I don't use F.O.'s but I have ordered other products from them and everything was great.


----------



## Soapacetic (Apr 20, 2015)

We only use their essential oils.  Their prices are tough to beat for pretty much anything on their site....unless you may only need one item and found a source for it.

They just went thru a site upgrade and lost my account info, but cs is top notch so just a simple email and they sent all previous order details.

Wish I had better info on the FO oils, but I do know they now have a better assortment
and keep the soap, skin/hair and candle fragrance separate.


----------



## Jstar (Apr 21, 2015)

I've ordered from them, and I wont use them again. Idk about now, but they used to have a nasty habit of listing items as 'in stock' and then after you wait a couple weeks, you discover that some of the items weren't in fact in stock at all.

I ordered one of their molds, and I never got it..took me forever to get them to refund my money...

The only good thing I can say about them is that their Japanese Cherry Blossom FO is wonderful and it holds very well in CP soap at 1oz ppo..very strong


----------



## HappyHomeSoapCo (Apr 22, 2015)

I love love love bulk apothecary!  I haven't found anyone to beat their prices!


----------



## Cindy2428 (Apr 22, 2015)

Their FO's are mostly supplied by Lebermuth.
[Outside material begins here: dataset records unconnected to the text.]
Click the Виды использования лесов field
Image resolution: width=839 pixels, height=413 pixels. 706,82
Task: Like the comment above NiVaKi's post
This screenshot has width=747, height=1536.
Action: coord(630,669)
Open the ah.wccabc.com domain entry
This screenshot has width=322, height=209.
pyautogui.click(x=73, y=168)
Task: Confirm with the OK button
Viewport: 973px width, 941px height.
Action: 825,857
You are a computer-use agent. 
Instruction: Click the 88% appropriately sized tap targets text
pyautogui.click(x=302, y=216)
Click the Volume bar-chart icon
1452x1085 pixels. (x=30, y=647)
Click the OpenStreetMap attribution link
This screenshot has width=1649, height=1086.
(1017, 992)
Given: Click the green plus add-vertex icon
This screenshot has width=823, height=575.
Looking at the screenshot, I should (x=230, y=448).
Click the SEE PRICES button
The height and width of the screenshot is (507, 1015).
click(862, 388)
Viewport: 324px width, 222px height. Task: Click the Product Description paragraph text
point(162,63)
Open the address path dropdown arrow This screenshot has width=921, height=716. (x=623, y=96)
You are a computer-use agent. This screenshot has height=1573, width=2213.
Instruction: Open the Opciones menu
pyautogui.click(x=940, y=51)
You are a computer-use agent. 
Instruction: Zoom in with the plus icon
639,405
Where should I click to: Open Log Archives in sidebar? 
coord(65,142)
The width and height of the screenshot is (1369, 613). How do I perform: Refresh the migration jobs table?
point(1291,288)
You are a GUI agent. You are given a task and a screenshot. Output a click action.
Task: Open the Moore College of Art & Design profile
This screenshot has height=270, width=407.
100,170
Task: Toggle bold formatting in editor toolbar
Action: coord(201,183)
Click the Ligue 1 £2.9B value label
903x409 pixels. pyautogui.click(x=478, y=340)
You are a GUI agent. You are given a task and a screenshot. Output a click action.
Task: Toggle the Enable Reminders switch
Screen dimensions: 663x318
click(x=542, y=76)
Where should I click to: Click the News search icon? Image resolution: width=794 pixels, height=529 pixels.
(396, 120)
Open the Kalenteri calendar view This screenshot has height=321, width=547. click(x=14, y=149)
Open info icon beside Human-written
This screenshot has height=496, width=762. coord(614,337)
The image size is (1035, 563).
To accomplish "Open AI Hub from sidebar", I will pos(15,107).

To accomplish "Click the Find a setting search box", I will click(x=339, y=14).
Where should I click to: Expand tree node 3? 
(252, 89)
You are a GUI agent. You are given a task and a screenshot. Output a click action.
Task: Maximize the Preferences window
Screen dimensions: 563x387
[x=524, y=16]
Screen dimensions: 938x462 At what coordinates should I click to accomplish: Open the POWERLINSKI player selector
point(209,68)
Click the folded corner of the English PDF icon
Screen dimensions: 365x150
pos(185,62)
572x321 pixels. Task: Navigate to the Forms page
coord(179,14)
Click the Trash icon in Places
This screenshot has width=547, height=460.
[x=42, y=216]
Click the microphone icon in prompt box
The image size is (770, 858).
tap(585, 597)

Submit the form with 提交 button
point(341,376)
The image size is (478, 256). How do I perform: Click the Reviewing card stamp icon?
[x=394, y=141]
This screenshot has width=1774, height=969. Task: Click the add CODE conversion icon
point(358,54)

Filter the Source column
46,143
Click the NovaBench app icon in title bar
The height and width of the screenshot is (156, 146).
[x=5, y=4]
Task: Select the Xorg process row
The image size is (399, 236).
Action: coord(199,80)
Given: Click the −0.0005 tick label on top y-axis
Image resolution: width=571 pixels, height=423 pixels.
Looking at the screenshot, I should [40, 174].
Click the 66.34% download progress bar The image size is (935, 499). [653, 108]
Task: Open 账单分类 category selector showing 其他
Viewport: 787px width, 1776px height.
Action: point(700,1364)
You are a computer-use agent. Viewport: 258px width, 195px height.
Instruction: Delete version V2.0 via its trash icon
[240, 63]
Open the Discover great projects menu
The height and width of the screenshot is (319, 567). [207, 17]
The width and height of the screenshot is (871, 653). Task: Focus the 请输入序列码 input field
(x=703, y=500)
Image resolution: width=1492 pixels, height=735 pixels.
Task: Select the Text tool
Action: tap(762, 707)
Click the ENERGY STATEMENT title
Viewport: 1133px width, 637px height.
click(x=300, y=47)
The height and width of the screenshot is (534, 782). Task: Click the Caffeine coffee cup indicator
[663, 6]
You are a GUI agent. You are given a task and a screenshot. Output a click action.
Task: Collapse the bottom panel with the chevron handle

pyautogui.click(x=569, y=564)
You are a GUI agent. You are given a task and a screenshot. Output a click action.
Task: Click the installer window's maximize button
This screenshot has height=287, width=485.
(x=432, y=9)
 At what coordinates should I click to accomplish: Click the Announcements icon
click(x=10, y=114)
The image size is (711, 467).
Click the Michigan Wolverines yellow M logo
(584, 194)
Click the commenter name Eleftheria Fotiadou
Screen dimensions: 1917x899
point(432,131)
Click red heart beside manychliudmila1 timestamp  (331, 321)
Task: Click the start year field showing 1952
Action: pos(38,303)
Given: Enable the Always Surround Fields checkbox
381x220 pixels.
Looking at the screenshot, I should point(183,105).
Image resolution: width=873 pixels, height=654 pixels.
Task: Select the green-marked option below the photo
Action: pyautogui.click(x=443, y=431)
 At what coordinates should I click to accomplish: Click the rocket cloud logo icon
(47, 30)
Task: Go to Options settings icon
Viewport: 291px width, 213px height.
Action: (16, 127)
Very good quality.


----------



## lsg (Apr 22, 2015)

I think that their shipping charge is outrageous.


----------



## Soapman Ryan (Apr 22, 2015)

I got this from their website, about F.O.
"Many people ask us what makes our oils so much different from the competition.  The little known secret is that many large suppliers of fragrances dilute their oils with cheaper carriers to increase their profit margin.  This is often done at the manufacturing level and allows some suppliers to sell their product at prices that are occasionally lower than our wholesale price.  These elevated carrier levels drastically affect product quality and In many cases will force you to use as much as 5-10 times the fragrance oil that you would need with our top quality oils"

Has anyone experienced using a lesser amount? I ask this because I'm not sure if I have to purchase the 2oz, or can I get away with the 0.5oz for testing.

I spoke to them yesterday over chat and all they kept stating is use 0.5oz in "our" soap base. It seems who I was talking to didn't even know what the term PPO stood for.


----------



## hmlove1218 (Apr 22, 2015)

Soapman Ryan said:


> I got this from their website, about F.O.
> "Many people ask us what makes our oils so much different from the competition.  The little known secret is that many large suppliers of fragrances dilute their oils with cheaper carriers to increase their profit margin.  This is often done at the manufacturing level and allows some suppliers to sell their product at prices that are occasionally lower than our wholesale price.  These elevated carrier levels drastically affect product quality and In many cases will force you to use as much as 5-10 times the fragrance oil that you would need with our top quality oils"
> 
> Has anyone experienced using a lesser amount? I ask this because I'm not sure if I have to purchase the 2oz, or can I get away with the 0.5oz for testing.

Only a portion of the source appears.